→ **WHAT THIS EXERCISE ASKS**:
1/ In the blog post about the series Women in Black, take the stretch from "Monday, 9 June" through "underneath the veil." and substitute "show" for "programme".
2/ Answer these questions about the blog post on the series Women in Black:
(a) What share of the world's population do Muslim women comprise, according to the series' premise?
(b) How many 30-minute segments did the series have?
(c) Who presented the series?
3/ Can you extend the blog post about the series Women in Black from where it stops?

→ **SELECTED TEXT**:
+++

Monday, 9 June 2008

women in black

I've been catching up on my tv viewing recently, watching a series which had been on recently, Women in Black. The premise is, that Muslim women now comprise 10% of the world’s population, yet they are seen by many as “Shapeless blobs in black.” So the programme tries to challenge that view by going underneath the veil.

My thinkings are that it didn't exactly do that. I think it's good the programme was made at all, and it probably did do something to educate or challenge some people. But it was so full of generalisations and mis-representations, and these irritating "discoveries" the presenter, Yemeni-British Amani Zain made. They kept mixing up culture and religion, presenting one as the other and missing out showing a range of women. We often saw only a minority of upper-class women, or just one's that made good tv but didn't represent a whole. There was no depth, and although I was glad to see this series was coming on, it left me frustrted. However with only five 30 minute segments, (one in Yemen, Dubai, Egypt, UK and Holland) I guess you can't do much other than scratch the surface. The worst one I thought, was the one focusing on the UK, which is weird, since the presenter and people making the programme are from here, but it was the randomest, un-representative slant on things. The presenter said she has no Asian muslim friends, and that Arab muslim females and Asian muslim females are nothing alike. Err...what?! Who on earth believes there aren't similarities between any two women, regardless of their culture. Even the title was stupid.

Anyway, you can read much more detailed and insightful reviews and commentaries here and at this great blog

This article in The Observer is also really interesting. The writer says she was asked to be in the show but then rejected for too being western and "the fairly common, non-conflicting story where cultures don't clash, but sit quietly side by side with minimal effort required, is one that never gets the limelight."

+++

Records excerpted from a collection

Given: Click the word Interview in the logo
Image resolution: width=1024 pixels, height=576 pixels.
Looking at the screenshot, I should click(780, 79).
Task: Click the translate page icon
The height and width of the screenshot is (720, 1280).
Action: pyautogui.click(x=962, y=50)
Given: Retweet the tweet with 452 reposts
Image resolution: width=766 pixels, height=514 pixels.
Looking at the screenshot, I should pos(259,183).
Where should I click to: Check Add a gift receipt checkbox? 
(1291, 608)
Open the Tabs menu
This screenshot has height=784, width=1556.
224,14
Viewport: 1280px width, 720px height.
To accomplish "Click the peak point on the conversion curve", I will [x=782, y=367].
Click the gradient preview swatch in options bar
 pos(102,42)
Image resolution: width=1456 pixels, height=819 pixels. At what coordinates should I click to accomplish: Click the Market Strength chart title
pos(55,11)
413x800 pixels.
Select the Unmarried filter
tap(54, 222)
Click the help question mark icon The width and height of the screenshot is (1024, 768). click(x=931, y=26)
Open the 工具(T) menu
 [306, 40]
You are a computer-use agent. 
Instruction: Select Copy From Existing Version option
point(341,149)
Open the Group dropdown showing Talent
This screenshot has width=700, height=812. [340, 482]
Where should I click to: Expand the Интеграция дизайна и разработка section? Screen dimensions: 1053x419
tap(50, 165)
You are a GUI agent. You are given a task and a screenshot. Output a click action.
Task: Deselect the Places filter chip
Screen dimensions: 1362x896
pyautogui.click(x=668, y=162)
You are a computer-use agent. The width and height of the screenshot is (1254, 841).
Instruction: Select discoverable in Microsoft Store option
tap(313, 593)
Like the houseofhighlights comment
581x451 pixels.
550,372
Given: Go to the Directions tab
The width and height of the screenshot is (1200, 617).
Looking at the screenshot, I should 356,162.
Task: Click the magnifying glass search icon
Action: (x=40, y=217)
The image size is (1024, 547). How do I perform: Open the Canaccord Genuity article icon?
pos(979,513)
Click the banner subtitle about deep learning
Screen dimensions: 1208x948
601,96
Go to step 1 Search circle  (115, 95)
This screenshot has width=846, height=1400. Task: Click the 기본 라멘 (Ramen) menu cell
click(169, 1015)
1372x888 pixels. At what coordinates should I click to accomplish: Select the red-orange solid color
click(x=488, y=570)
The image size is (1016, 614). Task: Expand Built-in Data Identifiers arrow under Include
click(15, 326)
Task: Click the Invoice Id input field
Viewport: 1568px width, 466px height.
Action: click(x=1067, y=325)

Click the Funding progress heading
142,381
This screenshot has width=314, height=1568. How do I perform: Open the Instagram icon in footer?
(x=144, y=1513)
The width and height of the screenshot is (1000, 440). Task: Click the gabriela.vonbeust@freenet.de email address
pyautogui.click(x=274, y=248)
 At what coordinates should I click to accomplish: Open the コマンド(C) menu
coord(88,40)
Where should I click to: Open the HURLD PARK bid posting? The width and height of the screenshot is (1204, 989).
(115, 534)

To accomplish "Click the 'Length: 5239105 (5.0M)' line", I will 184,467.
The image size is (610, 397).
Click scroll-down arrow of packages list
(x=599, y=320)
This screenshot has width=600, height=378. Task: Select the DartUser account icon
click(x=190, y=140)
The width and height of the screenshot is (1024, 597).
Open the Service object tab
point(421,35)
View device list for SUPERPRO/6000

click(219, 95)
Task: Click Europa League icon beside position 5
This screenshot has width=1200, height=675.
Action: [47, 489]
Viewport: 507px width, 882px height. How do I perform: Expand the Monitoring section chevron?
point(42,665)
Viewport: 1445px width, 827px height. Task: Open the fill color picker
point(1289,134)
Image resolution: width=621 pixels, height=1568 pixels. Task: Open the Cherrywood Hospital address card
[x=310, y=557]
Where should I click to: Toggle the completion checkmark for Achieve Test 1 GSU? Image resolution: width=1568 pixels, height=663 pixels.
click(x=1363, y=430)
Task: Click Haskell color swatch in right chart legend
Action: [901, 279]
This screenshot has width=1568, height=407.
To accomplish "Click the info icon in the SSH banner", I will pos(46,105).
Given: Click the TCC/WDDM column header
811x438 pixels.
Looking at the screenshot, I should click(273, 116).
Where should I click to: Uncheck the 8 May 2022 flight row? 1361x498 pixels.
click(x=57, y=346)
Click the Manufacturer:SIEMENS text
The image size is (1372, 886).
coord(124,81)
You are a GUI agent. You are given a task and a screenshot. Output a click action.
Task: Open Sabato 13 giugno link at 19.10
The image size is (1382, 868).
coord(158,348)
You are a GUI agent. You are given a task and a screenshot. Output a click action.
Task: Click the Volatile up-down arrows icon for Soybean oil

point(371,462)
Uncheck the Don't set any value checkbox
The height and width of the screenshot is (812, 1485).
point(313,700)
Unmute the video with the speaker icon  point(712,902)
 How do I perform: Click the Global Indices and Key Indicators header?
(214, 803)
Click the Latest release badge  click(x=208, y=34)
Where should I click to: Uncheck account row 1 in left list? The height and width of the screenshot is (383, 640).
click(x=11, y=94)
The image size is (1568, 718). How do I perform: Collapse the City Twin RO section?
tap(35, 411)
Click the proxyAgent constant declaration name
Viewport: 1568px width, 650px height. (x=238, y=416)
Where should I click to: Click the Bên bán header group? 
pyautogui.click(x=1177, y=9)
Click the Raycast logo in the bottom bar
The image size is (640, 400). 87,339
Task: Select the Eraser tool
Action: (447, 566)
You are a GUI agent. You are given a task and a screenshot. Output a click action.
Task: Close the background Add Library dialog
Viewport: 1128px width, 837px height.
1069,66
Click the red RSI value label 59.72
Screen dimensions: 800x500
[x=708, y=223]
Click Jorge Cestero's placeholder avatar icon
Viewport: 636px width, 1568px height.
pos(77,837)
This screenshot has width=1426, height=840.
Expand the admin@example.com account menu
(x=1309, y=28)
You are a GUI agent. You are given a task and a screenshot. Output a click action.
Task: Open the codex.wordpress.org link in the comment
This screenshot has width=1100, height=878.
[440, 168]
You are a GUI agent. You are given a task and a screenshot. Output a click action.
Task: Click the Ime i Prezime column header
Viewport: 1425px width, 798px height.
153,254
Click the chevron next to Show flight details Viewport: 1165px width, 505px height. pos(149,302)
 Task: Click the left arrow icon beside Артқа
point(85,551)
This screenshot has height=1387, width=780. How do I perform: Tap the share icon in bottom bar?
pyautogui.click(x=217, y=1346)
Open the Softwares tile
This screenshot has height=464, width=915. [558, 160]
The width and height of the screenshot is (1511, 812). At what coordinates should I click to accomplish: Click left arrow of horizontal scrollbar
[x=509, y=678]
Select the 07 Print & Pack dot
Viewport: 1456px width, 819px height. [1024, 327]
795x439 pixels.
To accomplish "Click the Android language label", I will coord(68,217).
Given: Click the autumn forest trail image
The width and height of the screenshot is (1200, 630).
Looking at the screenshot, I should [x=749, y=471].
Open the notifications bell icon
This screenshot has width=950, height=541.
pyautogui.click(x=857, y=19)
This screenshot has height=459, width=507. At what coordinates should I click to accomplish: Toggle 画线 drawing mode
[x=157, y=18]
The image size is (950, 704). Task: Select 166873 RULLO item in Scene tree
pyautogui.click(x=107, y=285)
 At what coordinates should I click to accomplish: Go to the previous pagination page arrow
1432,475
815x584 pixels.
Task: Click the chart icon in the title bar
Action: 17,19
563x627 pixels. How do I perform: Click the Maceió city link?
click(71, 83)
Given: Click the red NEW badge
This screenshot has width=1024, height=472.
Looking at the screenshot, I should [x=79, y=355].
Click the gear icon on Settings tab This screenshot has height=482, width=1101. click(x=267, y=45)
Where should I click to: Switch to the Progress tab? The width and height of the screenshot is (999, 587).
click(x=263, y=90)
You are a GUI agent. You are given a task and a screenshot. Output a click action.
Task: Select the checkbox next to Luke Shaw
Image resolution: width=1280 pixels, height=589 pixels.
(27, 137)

+++

→ **SET OF ANSWERS**:
1/
Monday, 9 June 2008

women in black

I've been catching up on my tv viewing recently, watching a series which had been on recently, Women in Black. The premise is, that Muslim women now comprise 10% of the world’s population, yet they are seen by many as “Shapeless blobs in black.” So the show tries to challenge that view by going underneath the veil.

2/
(a) 10%
(b) Five
(c) Yemeni-British Amani Zain

3/
But what I mainly wanted to show was, some stills from the episode when she went to Egypt (which was in my opinion the most interesting, least dodgy portrayal of the series). She went to this hijab styling boutique and got made over by the girls working in the shop who had the most dexterous skills in wrapping, weaving and sculpting, and produced these amazing creations:








This episode also featured one of the funniest quotes I have ever heard in relation to creating logic about why something is acceptable. A plastic surgeon, (or women who ran a cosmetic surgery clinic, I can't remember) when asked about her thoughts on the view that we shouldn't tamper with out bodies as we shouldn't change what God made, replied "God created us in a most beautiful form, and we have to take care of it. I believe God created plastic surgery too, and if we dont use it, it's also a sin"

Well, if it's a sin...

1 comment:

Hayah said...

Hi there Sophie!

Thanks for visiting my blog :)

It's great to hear the opinion of a non-Muslim about the show, since they are the target audience!

About the plastic surgeon woman.. I just... no comment lol :P

I've got lots of spare time on my hands this summer, and hopefully I want to explore London's shops and boutiques, so I reckon your blog will come in handy :) Keep up the good work!